Aim — Copy the records word for word, starting at the line that contains "Task: Click the save-preview" and ending at the line that contains "pyautogui.click(x=494, y=107)", both included.

Data entries —
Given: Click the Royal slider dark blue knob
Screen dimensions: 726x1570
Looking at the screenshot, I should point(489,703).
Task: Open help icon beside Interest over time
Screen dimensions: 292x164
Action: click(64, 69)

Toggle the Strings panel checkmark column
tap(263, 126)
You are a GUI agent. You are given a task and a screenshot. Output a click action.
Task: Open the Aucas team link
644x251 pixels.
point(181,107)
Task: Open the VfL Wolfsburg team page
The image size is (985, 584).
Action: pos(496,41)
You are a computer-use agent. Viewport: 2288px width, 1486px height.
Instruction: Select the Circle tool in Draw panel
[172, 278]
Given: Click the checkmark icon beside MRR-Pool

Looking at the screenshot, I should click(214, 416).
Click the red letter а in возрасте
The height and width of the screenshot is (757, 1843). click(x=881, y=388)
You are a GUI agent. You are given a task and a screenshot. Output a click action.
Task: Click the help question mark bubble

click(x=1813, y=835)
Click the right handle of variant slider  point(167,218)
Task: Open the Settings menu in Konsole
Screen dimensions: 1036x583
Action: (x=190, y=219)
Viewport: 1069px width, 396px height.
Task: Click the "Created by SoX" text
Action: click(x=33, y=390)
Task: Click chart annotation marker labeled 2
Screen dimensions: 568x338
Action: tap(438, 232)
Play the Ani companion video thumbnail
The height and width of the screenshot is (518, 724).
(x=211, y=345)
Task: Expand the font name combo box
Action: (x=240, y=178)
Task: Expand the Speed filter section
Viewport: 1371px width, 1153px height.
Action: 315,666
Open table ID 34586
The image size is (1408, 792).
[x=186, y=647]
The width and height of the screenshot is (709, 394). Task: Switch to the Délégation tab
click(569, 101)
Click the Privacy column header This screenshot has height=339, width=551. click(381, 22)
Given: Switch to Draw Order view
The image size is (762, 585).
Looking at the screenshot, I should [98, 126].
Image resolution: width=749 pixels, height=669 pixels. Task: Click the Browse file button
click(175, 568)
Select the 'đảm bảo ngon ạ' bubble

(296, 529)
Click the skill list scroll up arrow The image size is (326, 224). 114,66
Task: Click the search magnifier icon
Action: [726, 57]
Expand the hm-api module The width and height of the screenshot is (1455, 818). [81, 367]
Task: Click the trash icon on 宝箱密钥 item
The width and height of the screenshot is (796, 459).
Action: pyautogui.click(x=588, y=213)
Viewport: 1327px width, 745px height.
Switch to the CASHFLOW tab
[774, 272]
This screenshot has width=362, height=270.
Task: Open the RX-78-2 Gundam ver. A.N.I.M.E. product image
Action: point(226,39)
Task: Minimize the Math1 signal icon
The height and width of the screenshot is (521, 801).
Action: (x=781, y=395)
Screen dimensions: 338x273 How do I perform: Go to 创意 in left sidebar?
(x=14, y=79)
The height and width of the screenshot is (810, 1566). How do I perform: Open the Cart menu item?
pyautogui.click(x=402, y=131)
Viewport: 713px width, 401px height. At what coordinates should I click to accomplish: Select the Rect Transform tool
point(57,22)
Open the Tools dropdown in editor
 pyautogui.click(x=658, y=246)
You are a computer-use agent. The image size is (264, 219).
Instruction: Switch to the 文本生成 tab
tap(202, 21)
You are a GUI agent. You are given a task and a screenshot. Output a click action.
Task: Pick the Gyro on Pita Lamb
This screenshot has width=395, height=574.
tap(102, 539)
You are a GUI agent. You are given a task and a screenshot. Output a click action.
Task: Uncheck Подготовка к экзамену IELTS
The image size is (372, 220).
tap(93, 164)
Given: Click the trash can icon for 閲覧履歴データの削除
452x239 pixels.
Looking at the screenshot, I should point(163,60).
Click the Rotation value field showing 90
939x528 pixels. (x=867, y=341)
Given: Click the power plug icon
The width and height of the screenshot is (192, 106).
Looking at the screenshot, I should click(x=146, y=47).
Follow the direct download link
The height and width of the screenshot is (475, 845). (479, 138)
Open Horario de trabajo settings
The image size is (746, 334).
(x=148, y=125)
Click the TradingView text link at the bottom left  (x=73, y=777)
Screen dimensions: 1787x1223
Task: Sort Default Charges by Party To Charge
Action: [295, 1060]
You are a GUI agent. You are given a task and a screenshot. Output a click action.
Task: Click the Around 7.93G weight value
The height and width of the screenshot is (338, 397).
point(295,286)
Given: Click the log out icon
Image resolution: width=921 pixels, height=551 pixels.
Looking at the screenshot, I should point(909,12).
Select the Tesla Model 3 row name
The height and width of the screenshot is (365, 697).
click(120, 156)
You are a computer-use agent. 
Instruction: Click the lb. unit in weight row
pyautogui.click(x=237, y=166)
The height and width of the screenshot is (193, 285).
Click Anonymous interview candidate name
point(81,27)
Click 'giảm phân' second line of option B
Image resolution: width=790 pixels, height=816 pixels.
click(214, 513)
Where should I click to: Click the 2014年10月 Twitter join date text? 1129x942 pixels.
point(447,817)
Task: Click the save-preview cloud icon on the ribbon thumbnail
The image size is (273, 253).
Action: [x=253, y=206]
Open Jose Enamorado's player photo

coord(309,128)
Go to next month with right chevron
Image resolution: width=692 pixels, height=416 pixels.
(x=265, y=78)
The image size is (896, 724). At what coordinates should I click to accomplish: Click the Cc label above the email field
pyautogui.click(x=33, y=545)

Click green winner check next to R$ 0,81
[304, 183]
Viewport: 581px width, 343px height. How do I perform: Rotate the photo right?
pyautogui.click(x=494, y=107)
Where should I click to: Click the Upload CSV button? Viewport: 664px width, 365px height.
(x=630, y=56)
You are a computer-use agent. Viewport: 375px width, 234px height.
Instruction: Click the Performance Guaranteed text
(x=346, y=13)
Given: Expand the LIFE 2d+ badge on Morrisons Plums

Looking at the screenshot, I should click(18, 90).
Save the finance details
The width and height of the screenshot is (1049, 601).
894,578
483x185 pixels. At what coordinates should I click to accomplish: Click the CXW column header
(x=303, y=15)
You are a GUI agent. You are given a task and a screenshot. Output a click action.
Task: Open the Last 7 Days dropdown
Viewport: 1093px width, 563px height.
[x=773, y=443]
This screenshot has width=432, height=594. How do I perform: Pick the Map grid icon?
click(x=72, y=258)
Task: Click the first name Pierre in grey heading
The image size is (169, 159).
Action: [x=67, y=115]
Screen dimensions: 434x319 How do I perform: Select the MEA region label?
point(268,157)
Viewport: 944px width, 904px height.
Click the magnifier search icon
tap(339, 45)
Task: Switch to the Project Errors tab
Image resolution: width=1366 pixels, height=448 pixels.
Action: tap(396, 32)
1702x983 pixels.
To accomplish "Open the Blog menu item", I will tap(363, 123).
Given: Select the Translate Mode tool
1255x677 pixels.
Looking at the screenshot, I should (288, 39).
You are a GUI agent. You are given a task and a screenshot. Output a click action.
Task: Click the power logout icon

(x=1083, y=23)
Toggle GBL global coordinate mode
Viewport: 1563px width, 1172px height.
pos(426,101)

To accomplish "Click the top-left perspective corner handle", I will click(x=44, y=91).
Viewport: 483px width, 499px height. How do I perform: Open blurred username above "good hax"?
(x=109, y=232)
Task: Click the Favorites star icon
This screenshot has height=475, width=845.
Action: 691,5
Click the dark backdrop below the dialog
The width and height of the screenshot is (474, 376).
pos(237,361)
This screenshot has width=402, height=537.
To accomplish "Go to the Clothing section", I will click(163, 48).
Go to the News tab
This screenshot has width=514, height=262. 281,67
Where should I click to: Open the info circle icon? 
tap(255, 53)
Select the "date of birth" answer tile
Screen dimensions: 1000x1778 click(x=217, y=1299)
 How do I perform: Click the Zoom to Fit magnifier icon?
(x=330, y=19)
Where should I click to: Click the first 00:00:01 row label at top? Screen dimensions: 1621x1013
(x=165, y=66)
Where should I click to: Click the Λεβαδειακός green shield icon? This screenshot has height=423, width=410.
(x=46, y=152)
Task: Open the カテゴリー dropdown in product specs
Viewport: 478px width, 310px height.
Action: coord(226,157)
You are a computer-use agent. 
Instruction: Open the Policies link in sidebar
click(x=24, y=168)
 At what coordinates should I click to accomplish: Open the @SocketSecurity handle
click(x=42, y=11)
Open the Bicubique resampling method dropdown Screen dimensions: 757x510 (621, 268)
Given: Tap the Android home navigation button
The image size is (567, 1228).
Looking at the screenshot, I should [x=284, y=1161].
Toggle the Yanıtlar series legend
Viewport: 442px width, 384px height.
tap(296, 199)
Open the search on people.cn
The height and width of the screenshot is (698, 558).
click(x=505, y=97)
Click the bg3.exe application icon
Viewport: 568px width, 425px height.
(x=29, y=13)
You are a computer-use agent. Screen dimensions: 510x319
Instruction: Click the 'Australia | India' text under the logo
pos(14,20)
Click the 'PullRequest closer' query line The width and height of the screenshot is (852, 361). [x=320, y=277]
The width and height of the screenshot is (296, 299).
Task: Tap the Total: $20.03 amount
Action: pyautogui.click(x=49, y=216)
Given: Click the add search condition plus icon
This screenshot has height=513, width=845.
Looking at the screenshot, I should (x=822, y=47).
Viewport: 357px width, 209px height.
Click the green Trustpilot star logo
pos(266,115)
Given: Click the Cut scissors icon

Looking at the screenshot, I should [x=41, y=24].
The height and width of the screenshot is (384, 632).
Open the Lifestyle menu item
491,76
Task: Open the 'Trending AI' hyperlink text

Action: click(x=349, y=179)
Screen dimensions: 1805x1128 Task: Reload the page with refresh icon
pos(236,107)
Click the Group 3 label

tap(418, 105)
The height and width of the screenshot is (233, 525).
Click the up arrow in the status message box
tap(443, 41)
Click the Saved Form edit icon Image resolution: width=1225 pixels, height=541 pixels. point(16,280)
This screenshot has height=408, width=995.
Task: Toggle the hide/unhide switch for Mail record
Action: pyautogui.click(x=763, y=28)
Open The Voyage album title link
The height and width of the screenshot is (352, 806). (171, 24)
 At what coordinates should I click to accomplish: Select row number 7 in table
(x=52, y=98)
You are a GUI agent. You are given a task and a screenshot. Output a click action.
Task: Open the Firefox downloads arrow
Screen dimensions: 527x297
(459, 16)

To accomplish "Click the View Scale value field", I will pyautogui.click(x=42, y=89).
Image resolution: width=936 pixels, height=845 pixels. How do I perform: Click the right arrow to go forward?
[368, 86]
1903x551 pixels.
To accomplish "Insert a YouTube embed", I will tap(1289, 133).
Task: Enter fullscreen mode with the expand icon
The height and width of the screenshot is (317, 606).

Expected answer —
Task: Click the save-preview cloud icon on the ribbon thumbnail
The image size is (273, 253).
Action: [x=253, y=206]
Open Jose Enamorado's player photo

coord(309,128)
Go to next month with right chevron
Image resolution: width=692 pixels, height=416 pixels.
(x=265, y=78)
The image size is (896, 724). At what coordinates should I click to accomplish: Click the Cc label above the email field
pyautogui.click(x=33, y=545)

Click green winner check next to R$ 0,81
[304, 183]
Viewport: 581px width, 343px height. How do I perform: Rotate the photo right?
pyautogui.click(x=494, y=107)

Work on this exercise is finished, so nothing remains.